Note to the Teacher
This week’s passage would be easy if it were not for one word: “always.” Verse four says “be glad in the Lord.” That would be simple enough if it didn’t say “always” right after that sentence. We will discover that the key is learning how to rejoice, even in times of anxiety. We don’t ignore the things that produce anxiety, but we work to bring about positive things in the midst of anxiety and focus on the positive rather than the negative.
1. Ice Breaker: Things I Never Thought I Would Miss Before the Pandemic (10 minutes)
The COVID-19 pandemic of 2020 changed life drastically all over the world. This exercise will focus on finding things that we hadn’t noticed were good in our lives until they were gone. There’s a song originally by Joni Mitchell called “Big Yellow Taxi” that contains the verse “Don’t it always seem to go that you don’t know what you’ve got ‘til it’s gone.” (This song has been covered several times. If time allows, you could watch or listen to a version of the song using an online service like YouTube.) Explain to students that we are going to go around the circle and name things that we never thought (or never knew) we would miss before the pandemic. These should be things that you didn’t realize you enjoyed until they were gone. For example, things like “hanging out with friends” is less specific and therefore less helpful than things like “seeing people’s mouths when they talk.”
Go around the room and let each student answer the question, “What is something you never thought you’d miss before the pandemic?” Invite students to raise their hands in agreement whenever someone names something they feel the same way about. This activity works in person or online with little modification.
2. Read Scripture (5 minutes)
Read Philippians 4:1-9
3. Discussion (15 minutes)
This passage has three sections: verses 1-3; verses 4-7; and verses 8-9. Begin by splitting the group into three smaller groups to read the verses (or assign each section to a different person with a smaller group). Ask each group to determine the main ideas in each section and share them with the group. If using Zoom to meet online, consider using the “breakout group” function if it is available to you.
- Section 1 talks about a broken relationship. Relationships with other Christians are one of the main ways we keep pressing on in our faith. When has someone in your life helped you through a difficult time?
- Section 2 talks about being glad always and then proceeds to talk about anxiety. Paul is asking us to be glad, even when things are creating a lot of anxiety in our lives. What is hard about being glad when things aren’t great?
- Paul says to pour our anxieties out to God in prayer. So, what is on your mind today? What is making you feel anxious? (Give students time to make a list together. Make sure someone writes down the responses.) Once students have shared their anxieties, have a time of prayer where you name the anxieties out loud. Don’t make the prayer about God taking away or minimizing the anxiety. Give the list weight – see below. Consider repeating this question and activity in the “Activity and Discussion” time. If significant anxiety issues are shared, be prepared to connect with congregational care specialists.

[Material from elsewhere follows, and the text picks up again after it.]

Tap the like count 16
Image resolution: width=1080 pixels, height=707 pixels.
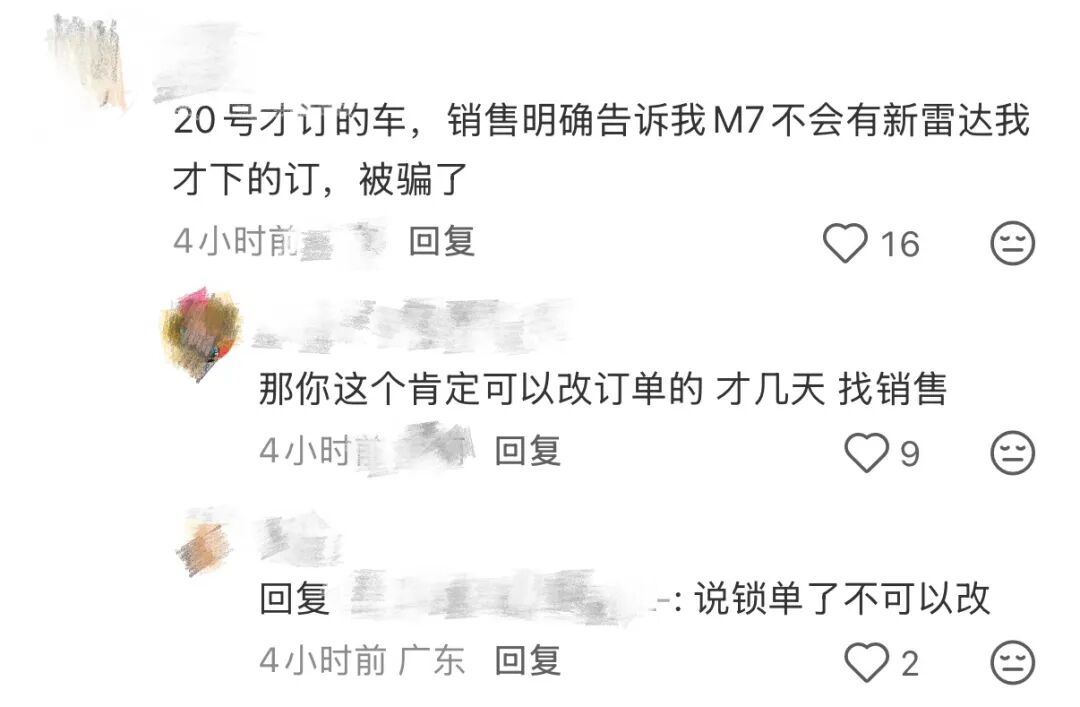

- Section 3 almost feels like the start of a new thought. How would you summarize what verses 8 and 9 ask us to do?
- Have you ever done any action listed in verses 8 and 9 in a difficult time? What was the result?
- This is not saying to ignore the difficult things that make us anxious. It is about choosing not to dwell on those things. How do we end up dwelling on the difficult things in our lives?
4. Activity and Discussion (20 minutes)
One of the ways to “be glad always” is learning how to deal with things that make us anxious without ignoring them. Some of the things that affect us include broken relationships, mentioned at the beginning of this passage. We can work to mend broken relationships. Some things are beyond our control. However, if we look hard enough, we can find a silver lining in the things we cannot fix. For example, even though the pandemic has been bad, there are some good things that the drastic changes have allowed.
Before you pass out the rocks (see below), take out the list of difficult things you made in the end of the discussion and go through each one, answering one or both of these questions:
- What is something someone our age could do about this?
- What is a silver lining?
Once you have finished the questions, give each student a rock and markers or paint. Tell them they are going to create reminders to focus on the good in life. Ask each student to choose one of the things that makes him/her feel anxious. On one side of the rock, students will write the thing causing anxiety; on the other side, they will write either what they can do or the silver lining.
Once students have completed their rocks, invite them to say a prayer with the anxiety side up, asking God to help them find a way to be glad always. When they have finished with their prayers, ask them to turn the rocks over to the positive side.
This activity works online as well, either with real rocks or pieces of paper. Encourage youth to remember the action and silver lining whenever they come across their rock or paper this week.
Total time: 50 minutes
- One rock per student
- Markers or paint and paint brushes.